Mentor, RIP
In late August 1983 I arrived out west, where I spent a year as student pastor of two small congregations up in the Cascade Mountains of Washington State. Evergreen and Trout Lake were 32 miles apart by road. That's as close together as things were out there. I lived in a basement apartment in a parishioner's house, across the road from Evergreen. When I stepped out my door in the morning, I had to look up at a 45° angle to see blue sky, up above the crest of Dog Leg Mountain. To a young twenty-something fellow from the Midwest, it was a whole new world.

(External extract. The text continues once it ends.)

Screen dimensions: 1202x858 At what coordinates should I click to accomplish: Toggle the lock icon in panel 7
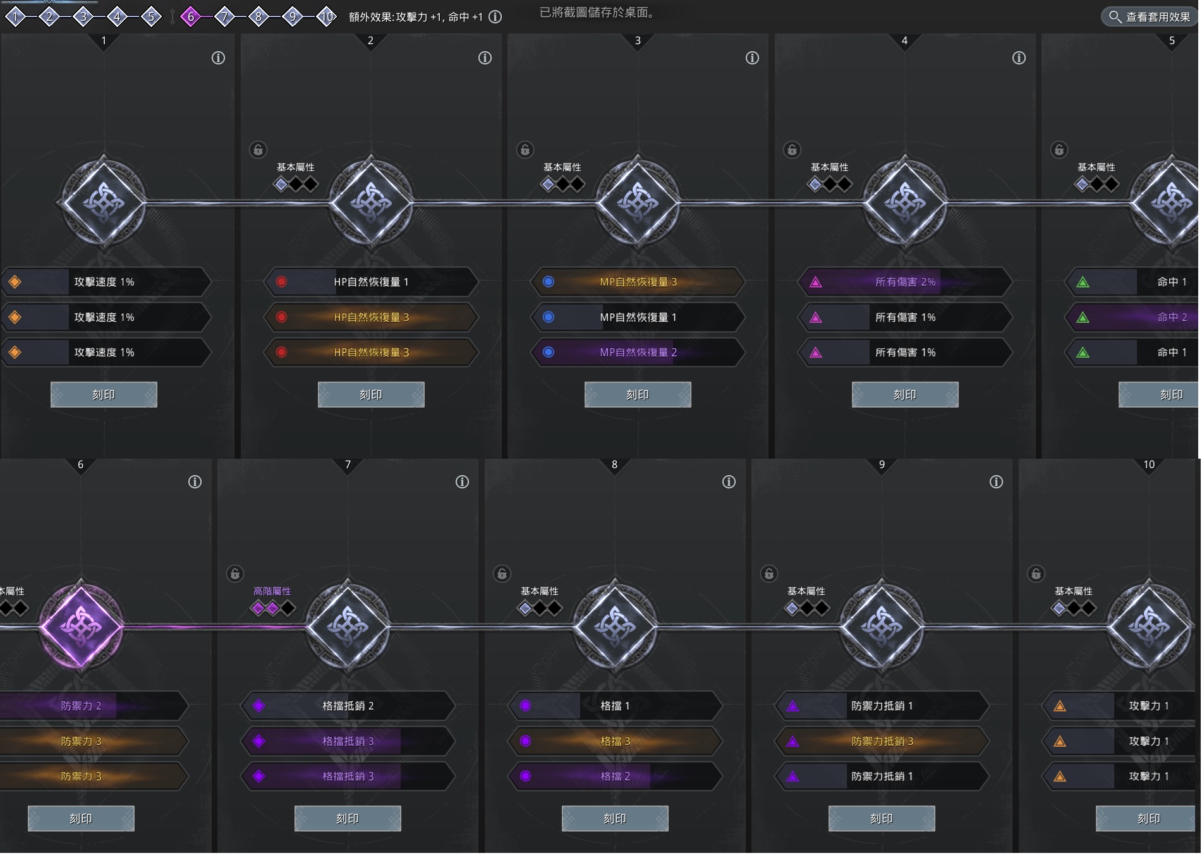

My supervisor was a retired Presbyterian minister named Jim. Jim had in fact been pastor of these two congregations for eight years before he retired. He agreed to stay on for three years after his retirement, to supervise three one-year student intern pastors. I was the third of the three.
Jim had spent most of his life out west, though he hailed originally from Pennsylvania, where he had graduated from the old Western Theological Seminary. He had served various congregations in the Pacific Northwest, including nine years as senior pastor of a large church in a city in Oregon. He had spent a stretch as a prison chaplain at San Quentin. At one point he took several years off and worked as grounds supervisor of Timberline Lodge up on Mt. Hood. Finally he came to the Cascade Mountains in Washington, where he served as pastor of Evergreen and Trout Lake until his retirement. Oh, and in addition to his pastoral work, he was an electrician on the side.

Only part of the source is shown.